Bij uitspraak van 4 mei 2021, ECLI:NL:RVS:2021:953, onder 4.3 tot en met 4.8, heeft de Afdeling bestuursrechtspraak van de raad van State (de Afdeling) - tegen de achtergrond van het arrest van het Hof van Justitie van de Europese Unie van 14 januari 2021, Stichting Varkens in Nood, ECLI:EU:C:2021:7 - overwogen dat aan degene die bij een besluit geen belanghebbende is, maar die wel een zienswijze heeft ingediend tegen het ontwerpbesluit op basis van de in het nationale omgevingsrecht gegeven mogelijkheid daartoe, in beroep niet zal worden tegengeworpen dat hij geen belanghebbende is. Nu eisers op 2 augustus 2023 een zienswijze over het ontwerpbesluit naar voren hebben gebracht, kan hen daarom niet worden tegenworpen dat zij geen belanghebbende zijn. Het beroep is daarom ontvankelijk.
Relativiteitsvereiste
6. Artikel 8:69a van de Awb bepaalt dat de bestuursrechter een besluit niet mag vernietigen op de grond dat het in strijd is met een geschreven of ongeschreven rechtsregel of een algemeen rechtsbeginsel, indien deze regel of dit beginsel kennelijk niet strekt tot bescherming van de belangen van degene die zich daarop beroept. Blijkens de parlementaire geschiedenis heeft de wetgever met artikel 8:69a van de Awb de eis willen stellen dat er een verband moet bestaan tussen een beroepsgrond en het belang waarin de eisende partij door het bestreden besluit dreigt te worden geschaad.

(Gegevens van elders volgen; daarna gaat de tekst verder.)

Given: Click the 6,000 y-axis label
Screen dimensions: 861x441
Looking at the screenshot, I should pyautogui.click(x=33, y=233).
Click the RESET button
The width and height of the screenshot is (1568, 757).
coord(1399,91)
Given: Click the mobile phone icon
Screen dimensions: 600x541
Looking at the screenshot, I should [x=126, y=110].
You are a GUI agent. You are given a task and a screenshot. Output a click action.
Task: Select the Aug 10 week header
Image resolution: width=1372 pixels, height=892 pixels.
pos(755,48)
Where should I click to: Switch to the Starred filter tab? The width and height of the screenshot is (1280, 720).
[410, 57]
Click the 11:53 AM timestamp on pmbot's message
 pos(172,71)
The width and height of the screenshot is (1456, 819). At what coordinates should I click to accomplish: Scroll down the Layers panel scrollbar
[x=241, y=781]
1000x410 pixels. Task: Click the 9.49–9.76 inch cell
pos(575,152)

De bestuursrechter mag een besluit niet vernietigen wegens schending van een rechtsregel die kennelijk niet strekt tot bescherming van het belang van de eisende partij.
6.1.
Volgens artikel 2.1, eerste lid, onder d van de Wabo is het verboden zonder omgevingsvergunning een bouwwerk in gebruik te nemen of te gebruiken in met
het oog op de brandveiligheid bij algemene maatregel van bestuur aangewezen categorieën gevallen. De omgevingsvergunning wordt op grond van artikel 2.13 van de Wabo geweigerd indien de brandveiligheid met het oog op het voorziene gebruik van het bouwwerk niet voldoende verzekerd is.
6.2.
De rechtbank stelt vast dat het bestreden besluit II ziet op de activiteit brandveilig gebruik ten behoeve van de school aan de [adres] in Rijswijk. De rechtbank overweegt dat de regels over het brandveilig gebruik strekken tot bescherming van de belangen van eigenaren en gebruikers van het gebouw waarvoor die regels gelden en eigenaren en gebruikers van belendende gebouwen. Vast staat dat tussen de school en de woning van eisers een weg en verschillende andere woningen liggen, zodat de woning van eisers niet als een aan de school belendend gebouw kan worden aangemerkt. De rechtbank acht het gelet op de afstand van 80 meter tussen de school en de woning van eisers ook niet aannemelijk dat een brand in de school zich zal uitbreiden naar de woning van eisers. De brandveiligheidsregels strekken daarom kennelijk niet tot bescherming van het belang van eisers. Dit betekent dat het relativiteitsvereiste in de weg staat aan vernietiging van het bestreden besluit II.
6.3.
Dat bestreden besluit II is voorbereid met toepassing van de uitgebreide voorbereidingsprocedure en eisers een zienswijze hebben ingediend, leidt niet tot een ander oordeel. Uit de jurisprudentie van de Afdeling volgt dat ook in dat geval het relativiteitsvereiste kan worden tegengeworpen.
6.4.
De beroepsgronden van eisers kunnen daarom niet leiden tot vernietiging van het bestreden besluit II. Het beroep tegen bestreden besluit II is reeds hierom ongegrond.
Conclusie en gevolgen
7. Het beroep van eisers tegen het bestreden besluit I is niet-ontvankelijk. Het beroep van eisers tegen het bestreden besluit II is ongegrond. Dat betekent dat eisers geen gelijk krijgen.
7.1.
Zoals volgt uit 3.2 ziet de rechtbank aanleiding om het college te veroordelen in de door eisers gemaakte proceskosten. Deze kosten worden op grond van het Besluit proceskosten bestuursrecht voor de door een derde beroepsmatig verleende rechtsbijstand vastgesteld op € 1.931,-, bestaande uit een punt voor het indienen van het beroepschrift en een punt voor het verschijnen ter zitting met een waarde van € 907,- en vermenigvuldigd met wegingsfactor 1 en daarnaast verletkosten voor het bijwonen van de zitting ter waarde van € 117,-. Het college moet verder het door eisers betaalde griffierecht vergoeden.
Beslissing
De rechtbank:
verklaart het beroep van eisers, voor zover gericht tegen het bestreden besluit I niet-ontvankelijk;
verklaart het beroep van eisers, voor zover gericht tegen het bestreden besluit II ongegrond;
bepaalt dat het college het griffierecht van € 184,- aan eisers moet vergoeden;
veroordeelt het college in de proceskoten van eisers ter hoogte van € 1.931,-.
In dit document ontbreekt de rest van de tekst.